E se fosse alguma coisa tentando fazer contato? Acho que deveria usar outro método, que metesse menos medo. Se contar isto ao pessoal que estuda espiritismo, com certeza o Osvandir ouvirá um monte de coisa.
Falou que isto o persegue desde criança e que presenciou coisas estranhas. “Já contei isto antes em outra ocasião. Morava em uma fazenda no interior de Minas. À noite costumava ouvir barulhos pela casa. Coisas batendo atrás do armário na sala, o rádio ligando sozinho e barulho de utensílios caíndo pelo chão da cozinha. Quando levantava para ver o que era, simplesmente não se via nada. Tudo estava no mesmo lugar. Nada de panelas no chão e o rádio desligado. Nada atrás dos armários. Era de arrepiar, parecia até filme de terror.
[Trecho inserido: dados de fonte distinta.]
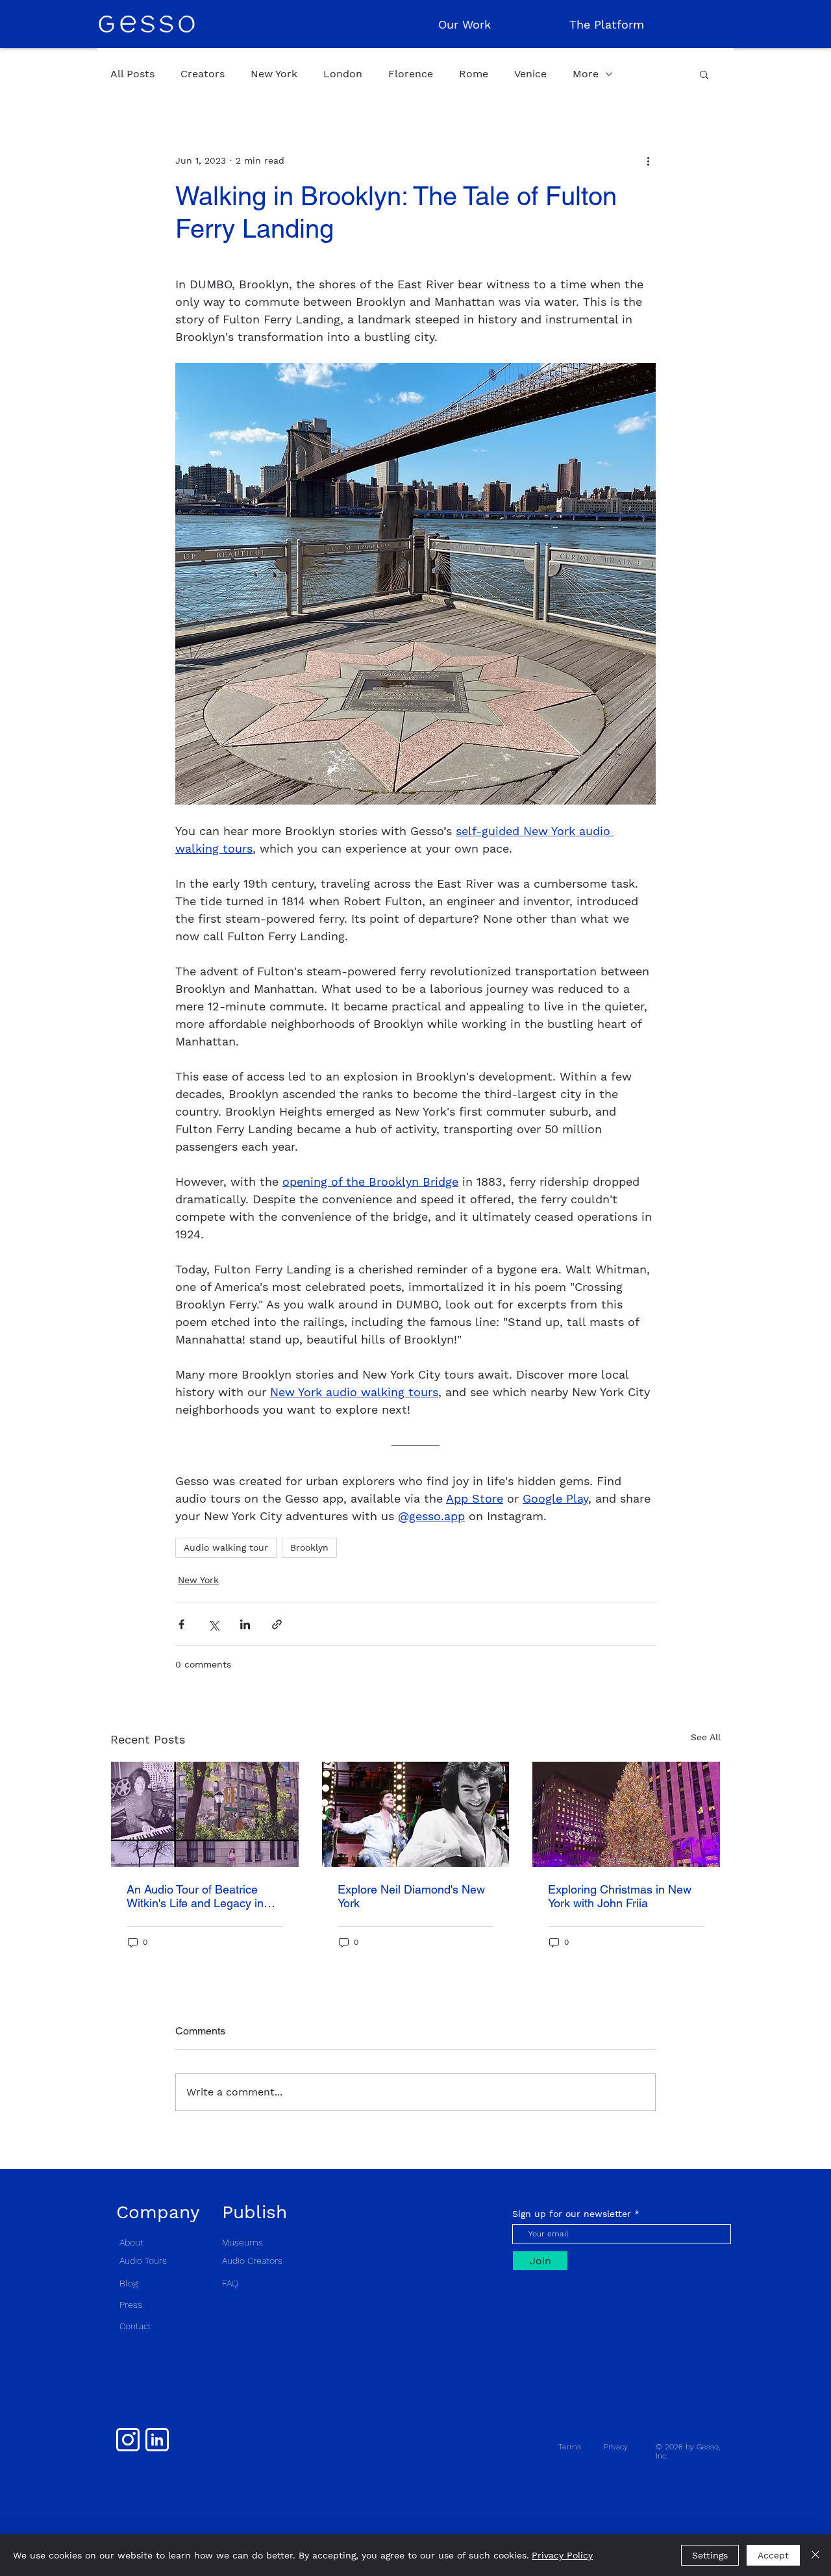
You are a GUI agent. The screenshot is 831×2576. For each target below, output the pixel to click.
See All (706, 1737)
Durante o tempo que passei em Belo Horizonte ouvia outro barulhinho, só que no forro da casa. Morava sozinho. Era algo como o barulho de umas pedrinhas rolando pelo forro. Pegava o cabo de vassoura e cutucava o forro para ver se era algum inseto ou rato. Também contei este fato ao Manoel. Manoel deve se lembrar. Inclusive disse-me que sua mãe ouvia o mesmo barulho no telhado. Durante à noite e até hoje costuma sentir uma sensação estranha.
Às vezes fica difícil dormir” - concluiu Osvandir.